Agent governance is a management framework focused on governing AI agents that can act autonomously or semi‑autonomously on behalf of users or organizations. It defines how agents are designed, authorized, monitored, and corrected across their lifecycle. Agent governance builds on AI Governance by addressing agent‑specific risks such as autonomy, tool use, and goal execution. It is used by AI, legal, privacy, security, data, and engineering teams to ensure agents operate safely, predictably, and in line with organizational intent.
As organizations deploy AI agents that can initiate actions and make decisions, risk shifts from single model outputs to ongoing behavior. Agent governance helps executives and teams clarify ownership, apply guardrails, and maintain control without slowing innovation.
Regulatory frameworks such as the EU Artificial Intelligence Act (EU AI Act), NIST AI Risk Management Framework, and ISO/IEC 42001 emphasize accountability, human oversight, and post‑deployment monitoring. These expectations are especially relevant for agents with elevated autonomy.
Clear agent governance reduces enforcement exposure, improves user trust, and supports reliable experiences by preventing unintended or unsafe agent behavior.
OneTrust AI Governance software helps organizations govern AI agents by cataloging agents, assessing autonomy‑related risk, and enforcing controls throughout the agent lifecycle. Configurable workflows, evidence collection, and monitoring support audit readiness while enabling safe and scalable agent deployment.

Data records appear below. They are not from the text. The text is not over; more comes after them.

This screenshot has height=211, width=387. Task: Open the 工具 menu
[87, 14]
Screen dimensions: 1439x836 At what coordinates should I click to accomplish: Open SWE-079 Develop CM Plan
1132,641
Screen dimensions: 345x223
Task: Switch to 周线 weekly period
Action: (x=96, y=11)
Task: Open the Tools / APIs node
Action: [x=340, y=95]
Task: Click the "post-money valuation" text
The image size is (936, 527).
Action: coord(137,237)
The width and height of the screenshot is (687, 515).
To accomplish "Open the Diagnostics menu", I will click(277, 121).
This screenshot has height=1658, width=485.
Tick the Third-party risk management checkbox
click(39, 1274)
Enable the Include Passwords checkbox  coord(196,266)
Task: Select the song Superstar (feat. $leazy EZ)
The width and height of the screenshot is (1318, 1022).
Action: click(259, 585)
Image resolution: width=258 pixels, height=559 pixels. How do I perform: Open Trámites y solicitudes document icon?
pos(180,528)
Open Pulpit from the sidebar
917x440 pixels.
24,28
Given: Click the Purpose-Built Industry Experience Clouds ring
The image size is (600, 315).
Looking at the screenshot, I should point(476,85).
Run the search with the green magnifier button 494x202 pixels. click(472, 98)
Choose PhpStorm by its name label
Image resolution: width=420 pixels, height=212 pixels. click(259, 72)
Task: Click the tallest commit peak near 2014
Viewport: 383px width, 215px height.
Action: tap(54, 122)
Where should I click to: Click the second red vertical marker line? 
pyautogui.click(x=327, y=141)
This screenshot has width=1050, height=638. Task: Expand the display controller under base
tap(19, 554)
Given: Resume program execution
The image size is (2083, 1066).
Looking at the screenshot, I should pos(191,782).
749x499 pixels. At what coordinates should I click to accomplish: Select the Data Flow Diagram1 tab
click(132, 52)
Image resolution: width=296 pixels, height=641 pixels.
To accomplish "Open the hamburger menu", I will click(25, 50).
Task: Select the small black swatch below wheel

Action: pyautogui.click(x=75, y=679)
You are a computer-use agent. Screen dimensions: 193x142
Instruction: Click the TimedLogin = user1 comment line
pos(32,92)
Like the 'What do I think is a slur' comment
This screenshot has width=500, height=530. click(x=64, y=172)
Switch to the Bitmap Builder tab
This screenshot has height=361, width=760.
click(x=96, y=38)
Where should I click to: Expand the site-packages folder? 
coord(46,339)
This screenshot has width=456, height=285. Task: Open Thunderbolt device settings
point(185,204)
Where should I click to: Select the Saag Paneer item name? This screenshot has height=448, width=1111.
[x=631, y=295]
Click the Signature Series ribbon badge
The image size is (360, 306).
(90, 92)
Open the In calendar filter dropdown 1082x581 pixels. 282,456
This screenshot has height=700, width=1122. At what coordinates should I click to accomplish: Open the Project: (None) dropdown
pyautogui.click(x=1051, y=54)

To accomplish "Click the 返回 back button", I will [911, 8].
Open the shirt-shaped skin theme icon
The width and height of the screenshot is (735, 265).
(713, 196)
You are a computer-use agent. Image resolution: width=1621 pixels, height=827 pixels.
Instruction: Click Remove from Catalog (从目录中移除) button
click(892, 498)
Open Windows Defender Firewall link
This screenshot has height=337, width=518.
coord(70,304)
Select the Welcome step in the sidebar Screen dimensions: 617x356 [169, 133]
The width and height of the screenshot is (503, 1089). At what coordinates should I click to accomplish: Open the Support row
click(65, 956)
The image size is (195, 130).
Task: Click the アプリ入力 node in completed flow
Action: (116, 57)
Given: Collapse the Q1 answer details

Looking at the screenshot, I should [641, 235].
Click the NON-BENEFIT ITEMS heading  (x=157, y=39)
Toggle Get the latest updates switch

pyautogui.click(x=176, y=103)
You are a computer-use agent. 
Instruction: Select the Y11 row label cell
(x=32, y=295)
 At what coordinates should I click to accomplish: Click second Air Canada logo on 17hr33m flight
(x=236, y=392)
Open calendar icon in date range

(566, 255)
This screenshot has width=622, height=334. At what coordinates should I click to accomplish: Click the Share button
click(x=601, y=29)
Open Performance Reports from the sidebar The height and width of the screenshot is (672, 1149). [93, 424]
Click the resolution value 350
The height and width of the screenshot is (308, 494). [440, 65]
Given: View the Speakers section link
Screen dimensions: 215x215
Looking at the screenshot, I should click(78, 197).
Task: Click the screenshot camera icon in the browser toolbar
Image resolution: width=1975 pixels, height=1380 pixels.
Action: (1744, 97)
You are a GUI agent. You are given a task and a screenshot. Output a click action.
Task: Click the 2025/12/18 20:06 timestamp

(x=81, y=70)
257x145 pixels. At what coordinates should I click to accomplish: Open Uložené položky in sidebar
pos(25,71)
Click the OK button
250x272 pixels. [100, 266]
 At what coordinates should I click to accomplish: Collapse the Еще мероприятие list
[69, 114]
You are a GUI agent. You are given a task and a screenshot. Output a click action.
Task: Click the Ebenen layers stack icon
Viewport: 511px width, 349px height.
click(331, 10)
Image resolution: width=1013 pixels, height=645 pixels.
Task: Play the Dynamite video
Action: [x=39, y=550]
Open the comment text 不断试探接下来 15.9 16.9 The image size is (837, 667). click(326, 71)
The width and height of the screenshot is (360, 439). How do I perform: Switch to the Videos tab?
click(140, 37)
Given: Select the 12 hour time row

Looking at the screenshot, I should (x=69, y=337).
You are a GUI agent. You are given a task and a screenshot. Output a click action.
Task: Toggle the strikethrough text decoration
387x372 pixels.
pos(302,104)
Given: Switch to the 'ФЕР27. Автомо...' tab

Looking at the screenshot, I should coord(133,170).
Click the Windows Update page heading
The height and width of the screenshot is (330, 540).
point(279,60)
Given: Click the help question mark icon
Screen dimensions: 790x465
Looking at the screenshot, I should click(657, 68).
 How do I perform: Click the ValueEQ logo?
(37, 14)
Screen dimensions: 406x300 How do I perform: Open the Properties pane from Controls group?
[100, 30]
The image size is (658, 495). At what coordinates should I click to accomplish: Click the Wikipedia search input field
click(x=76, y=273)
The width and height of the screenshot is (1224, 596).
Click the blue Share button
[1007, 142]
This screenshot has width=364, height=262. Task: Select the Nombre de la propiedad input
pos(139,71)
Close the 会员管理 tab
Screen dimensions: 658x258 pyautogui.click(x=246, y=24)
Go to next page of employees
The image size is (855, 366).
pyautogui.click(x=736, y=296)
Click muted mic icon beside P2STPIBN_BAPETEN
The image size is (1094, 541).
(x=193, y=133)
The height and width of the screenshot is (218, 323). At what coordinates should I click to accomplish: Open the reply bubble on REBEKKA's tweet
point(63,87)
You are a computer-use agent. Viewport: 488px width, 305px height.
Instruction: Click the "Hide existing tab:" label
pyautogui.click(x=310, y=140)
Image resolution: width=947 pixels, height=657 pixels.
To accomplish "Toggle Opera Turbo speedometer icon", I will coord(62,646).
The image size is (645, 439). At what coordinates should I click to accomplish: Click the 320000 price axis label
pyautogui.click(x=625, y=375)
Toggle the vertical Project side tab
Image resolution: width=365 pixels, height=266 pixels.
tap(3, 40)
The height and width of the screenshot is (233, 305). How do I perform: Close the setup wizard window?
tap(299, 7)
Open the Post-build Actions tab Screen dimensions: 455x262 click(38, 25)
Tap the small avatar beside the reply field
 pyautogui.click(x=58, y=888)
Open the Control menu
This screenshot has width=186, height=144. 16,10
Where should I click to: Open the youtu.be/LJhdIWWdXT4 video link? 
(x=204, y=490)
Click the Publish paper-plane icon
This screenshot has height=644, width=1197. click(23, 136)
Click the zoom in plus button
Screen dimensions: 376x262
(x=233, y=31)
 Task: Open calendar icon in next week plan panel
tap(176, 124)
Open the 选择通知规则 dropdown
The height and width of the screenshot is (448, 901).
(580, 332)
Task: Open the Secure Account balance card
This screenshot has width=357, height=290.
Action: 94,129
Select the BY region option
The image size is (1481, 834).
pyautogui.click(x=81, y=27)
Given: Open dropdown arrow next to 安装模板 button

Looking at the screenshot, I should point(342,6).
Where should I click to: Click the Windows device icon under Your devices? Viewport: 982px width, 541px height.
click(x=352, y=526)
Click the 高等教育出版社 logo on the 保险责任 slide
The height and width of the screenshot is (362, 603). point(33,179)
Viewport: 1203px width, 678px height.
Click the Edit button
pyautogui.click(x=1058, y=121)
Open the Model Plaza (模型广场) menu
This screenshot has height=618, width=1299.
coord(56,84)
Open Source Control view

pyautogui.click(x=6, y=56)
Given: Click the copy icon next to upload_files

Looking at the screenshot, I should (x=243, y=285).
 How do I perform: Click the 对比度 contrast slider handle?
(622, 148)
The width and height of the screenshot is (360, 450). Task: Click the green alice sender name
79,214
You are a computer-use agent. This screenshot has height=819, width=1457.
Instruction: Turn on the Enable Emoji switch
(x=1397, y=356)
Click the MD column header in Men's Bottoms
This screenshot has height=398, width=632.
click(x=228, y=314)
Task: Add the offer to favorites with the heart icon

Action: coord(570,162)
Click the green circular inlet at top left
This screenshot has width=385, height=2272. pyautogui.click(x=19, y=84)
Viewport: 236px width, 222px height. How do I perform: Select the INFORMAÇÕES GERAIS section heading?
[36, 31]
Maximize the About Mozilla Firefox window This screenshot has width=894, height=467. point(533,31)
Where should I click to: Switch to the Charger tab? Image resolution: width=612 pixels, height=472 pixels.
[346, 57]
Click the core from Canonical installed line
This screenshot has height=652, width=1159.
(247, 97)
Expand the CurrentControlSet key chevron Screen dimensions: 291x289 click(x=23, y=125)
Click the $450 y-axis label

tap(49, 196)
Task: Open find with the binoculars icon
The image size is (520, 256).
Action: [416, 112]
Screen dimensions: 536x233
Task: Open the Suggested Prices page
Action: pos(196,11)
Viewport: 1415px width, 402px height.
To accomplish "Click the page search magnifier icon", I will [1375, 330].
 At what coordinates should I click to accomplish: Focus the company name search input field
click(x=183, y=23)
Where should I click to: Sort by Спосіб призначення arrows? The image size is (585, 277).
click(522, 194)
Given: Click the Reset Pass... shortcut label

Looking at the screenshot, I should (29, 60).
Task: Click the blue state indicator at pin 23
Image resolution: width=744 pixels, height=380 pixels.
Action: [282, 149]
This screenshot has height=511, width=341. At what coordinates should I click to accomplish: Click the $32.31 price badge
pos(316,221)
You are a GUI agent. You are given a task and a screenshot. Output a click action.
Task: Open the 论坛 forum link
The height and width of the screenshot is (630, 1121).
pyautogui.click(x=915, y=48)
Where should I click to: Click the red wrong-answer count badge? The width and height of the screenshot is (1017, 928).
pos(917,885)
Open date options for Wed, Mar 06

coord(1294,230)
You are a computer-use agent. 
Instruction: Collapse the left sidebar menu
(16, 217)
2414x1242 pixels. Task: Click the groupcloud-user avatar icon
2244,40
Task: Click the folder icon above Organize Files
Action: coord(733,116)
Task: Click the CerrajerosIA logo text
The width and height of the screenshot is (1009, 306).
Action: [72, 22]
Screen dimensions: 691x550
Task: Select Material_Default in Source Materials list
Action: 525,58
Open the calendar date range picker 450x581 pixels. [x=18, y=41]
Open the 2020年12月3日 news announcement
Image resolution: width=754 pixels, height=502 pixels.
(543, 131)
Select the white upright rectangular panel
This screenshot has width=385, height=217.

AI governance is about managing use and outcomes of AI. Agent governance is a subset of AI governance that addresses autonomous behavior and action execution. Agent governance extends AI governance with controls for autonomy, tool use, and continuous operation.
Responsibility is typically shared across AI, engineering, security, privacy, and legal teams. Executive leaders retain accountability, while product owners ensure agents align with business intent and user expectations.
Agent governance helps document agent purpose, autonomy, and oversight, while maintaining logs for post‑market monitoring. These controls support transparency, accountability, and enforcement readiness under the EU AI Act.